The Memorial Committee handed the commission to a 32-year-old sculptor named Alfred Gilbert, who had loudly deplored what he called the "coat and trousers style" of British public statues. Gilbert had no interest in another bronze man in a frock coat. Instead, he chose to recast a winged figure he had already sculpted: Anteros, whom he described as portraying "reflective and mature love, as opposed to Eros or Cupid, the frivolous tyrant." The model was Angelo Colarossi, Gilbert's 16-year-old Anglo-Italian studio assistant, born in Shepherd's Bush in 1875. The figure was the first sculpture in the world to be cast in aluminium, then a costly, almost magical metal, set above a heavy bronze fountain ornamented with fish and waves. When the Duke of Westminster unveiled it on 29 June 1893, the response was immediate, vocal, and not what the committee had hoped.

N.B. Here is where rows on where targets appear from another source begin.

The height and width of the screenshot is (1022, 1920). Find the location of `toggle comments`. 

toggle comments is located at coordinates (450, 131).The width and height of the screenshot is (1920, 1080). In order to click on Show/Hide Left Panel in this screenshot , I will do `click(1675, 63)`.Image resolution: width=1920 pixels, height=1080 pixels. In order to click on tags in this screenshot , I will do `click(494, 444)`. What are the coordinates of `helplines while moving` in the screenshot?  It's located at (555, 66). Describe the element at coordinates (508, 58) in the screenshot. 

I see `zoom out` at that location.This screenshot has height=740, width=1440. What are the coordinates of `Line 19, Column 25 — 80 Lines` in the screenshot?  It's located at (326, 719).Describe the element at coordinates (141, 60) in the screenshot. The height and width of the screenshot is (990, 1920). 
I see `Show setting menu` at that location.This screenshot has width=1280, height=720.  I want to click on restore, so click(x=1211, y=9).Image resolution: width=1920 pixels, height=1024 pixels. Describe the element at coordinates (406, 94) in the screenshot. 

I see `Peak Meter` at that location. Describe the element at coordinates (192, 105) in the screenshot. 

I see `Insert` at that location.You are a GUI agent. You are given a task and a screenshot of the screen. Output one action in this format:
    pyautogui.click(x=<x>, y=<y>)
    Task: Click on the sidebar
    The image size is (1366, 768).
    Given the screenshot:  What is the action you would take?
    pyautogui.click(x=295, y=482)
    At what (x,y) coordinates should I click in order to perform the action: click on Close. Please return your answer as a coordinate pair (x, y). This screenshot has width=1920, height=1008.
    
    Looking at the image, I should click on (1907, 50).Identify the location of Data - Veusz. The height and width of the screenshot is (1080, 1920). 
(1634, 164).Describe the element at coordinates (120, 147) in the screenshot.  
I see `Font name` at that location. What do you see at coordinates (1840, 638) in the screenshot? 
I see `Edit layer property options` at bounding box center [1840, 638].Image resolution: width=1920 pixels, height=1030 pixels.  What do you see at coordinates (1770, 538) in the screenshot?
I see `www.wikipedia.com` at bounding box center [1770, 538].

The Wrong Name That Wouldn't Die

Critics complained that the statue was too sensual for a sober, respectable earl, and too vulgar for the theatre district that surrounded it. Some called it indecent. The committee tried to head off the scandal by rechristening the figure The Angel of Christian Charity, the closest Christian approximation they could invent for the Greek role Anteros played. Nobody listened. Within months the statue had been nicknamed Eros, the god of carnal love rather than the god of selfless love, and the joke wrote itself: a memorial to a chaste philanthropist standing watch over what was, even then, a neighbourhood famous for its appetites. The Evening Standard adopted a stylised version of the statue as its masthead emblem. The naming was wrong, and the wrongness was perfect.

Travels and Returns

The whole monument has been hauled away from the circus twice. In 1925 it was dismantled so engineers could excavate the Piccadilly Circus tube station directly beneath it, and it spent five years in Embankment Gardens before returning in 1931. When war broke out in 1939, the statue alone was evacuated to Coopers Hill, a country house near Egham in Surrey that the London County Council had bought as an emergency headquarters; the bronze fountain stayed in place, ringed with sandbags. Anteros came home on 29 June 1947, watched by a crowd of thousands in heavy rain. Two flower sellers also returned, each of whom claimed to have been working at the foot of the statue for more than fifty years. During the 1953 coronation, Sir Hugh Casson designed an ornamental cage to protect the statue from revellers. In 2012 a tourist broke the bow string and a new one was fitted.

Aluminium Under Neon

Today the fountain sits not at the centre of Piccadilly Circus but at the south-east corner, where it was repositioned after the war. The illuminated advertising hoardings opposite have cycled through generations of brands, but the boy with the bow has stayed roughly where the city put him. Tourists still arrange to meet "by Eros," still pose at the steps for photographs, still assume he represents desire rather than the quieter virtues that built the Shaftesbury Homes. The wings catch streetlight after dark and turn the same colour as the surrounding signs. Anthony Ashley Cooper, who would probably have preferred a portrait in a frock coat, ended up with a winged boy in aluminium standing for him in the loudest junction in London. It is the most wrong, and the most right, memorial in the city.

From the Air

Coordinates 51.5098 N, 0.1345 W in the heart of London's West End. Recommended viewing altitude 800-1500 ft from the south to keep Piccadilly Circus framed by Regent Street, Shaftesbury Avenue, and Coventry Street. The Shaftesbury Memorial Fountain sits at the south-east corner of the circus, with Eros's wings visible in good light. Nearest airports: London City (EGLC) about 7 nm east, London Heathrow (EGLL) about 14 nm west. Class D airspace under London City CTR; transit clearance required. Best visibility in clear evenings when the circus's advertising screens illuminate the bronze fountain below.